SOURCE EXCERPT –

##############################

We got a cache this weekend that when was placed was intended to be a 2 day hike, however we did it in 40 minutes as well we know the backroads. We didn’t drive anywhere we shouldn’t have and never broke my personal values, we walked on the intended trail from our location. However did we fulfill the values of the person who placed the cache, he may be disappointed that someone got it as easy as they did. We didn’t uphold his values, but that would be impossible to do through caching as you would have to uphold everyone’s values without knowing theirs. So what do we do? Makes you realize that you can justify anything if you want -

Back to where I was going I’m off again. The game is changing, but it’s not all bad – Underneath we have to look at the real reason why these things are happening. Taking some of the areas – they’ve been hit by a loss of revenue due to the pine beetle, which is what killed the beautiful tree the kids where chopping down, the revenue needs to be added back in so people can eat and feed their children so they don’t have to put their own ethics into question by looking at stealing and doing things they shouldn’t have to so that they can feed their babies.

What a wicked web we weave as humans – I think we all should move to the mountains, get rid of money and live in utopia of the 60’s.. oh right that would involve Drugs that I don’t agree with – but my views on pot in retrospect are due to my brothers death so again a bad experience has tainted them. So to help people that are being impacted by the fact that a beetle hitched a ride on a long boat from China part of the solution is to be putting plastic tupperwear in the forest - I'm confused on how we got here.. what was that again.

##############################

YOUR TASKS –
[A] In the geocaching post, rewrite the stretch from "What a wicked" through "was that again." with "mountains" swapped for "coast".
[B] According to the geocaching post, how long did the group take to get the cache that was meant to be a two-day hike?
[C] Extend the geocaching post past its final sentence.

SUPPLIED INFORMATION –
##############################

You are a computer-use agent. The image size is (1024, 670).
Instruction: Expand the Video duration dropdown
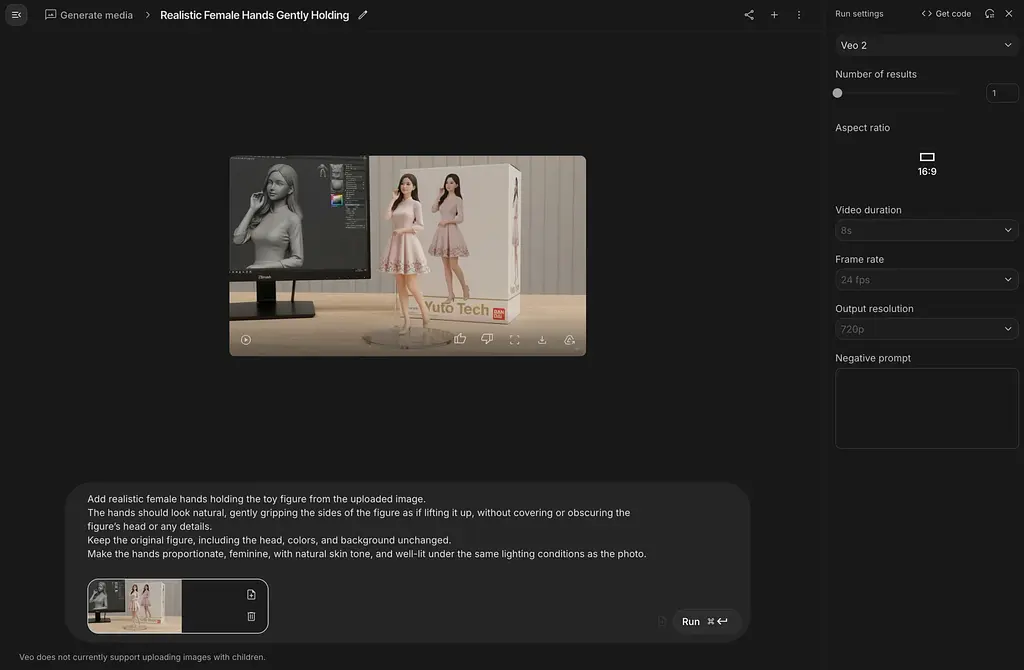point(926,230)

##############################

RESPONSES TO THE EXERCISE –
[A]
What a wicked web we weave as humans – I think we all should move to the coast, get rid of money and live in utopia of the 60’s.. oh right that would involve Drugs that I don’t agree with – but my views on pot in retrospect are due to my brothers death so again a bad experience has tainted them. So to help people that are being impacted by the fact that a beetle hitched a ride on a long boat from China part of the solution is to be putting plastic tupperwear in the forest - I'm confused on how we got here.. what was that again.

[B] 40 minutes.

[C]
So in the end what am I to do? Well learn to see the otherside, stay off my soap box, let Jordy & I find more peace and balance between his 4x4 and my need to cache, understand that life is not full of people with my exact values – if they were then we’d all be the same. Judge less (hey I thought I wasn’t judgmental – boy did I have a wake up call) and stand at the top of a mountain shouting how beautiful it is and turn it back into a game full of memories.

By the looks the Gold Rush is far different then what I had imagined in my mind, it is true to the nature of caching and Brian did an amazing job. Taking people to similar places of what we would take them too and if we choose to do them because they look appealing we might be happy as they won’t be parking lot caches. Perhaps I should have asked more instead of coming to my own conclusions, perhaps I should just enjoy life and not take it so seriously as well..

Hats off on the Gold Rush and thank you for opening my eyes to both the 4x4 crew from the weekend & the Gold Rush .. Even though we didn’t go it has had a huge impact on me – more then you’ll ever know.

My aim for the next year is to be a better person and be more like the ones I care about and hold in deep regard.

1 comment:

Eddie said...

It's nice to know that you want to be more like me.... :)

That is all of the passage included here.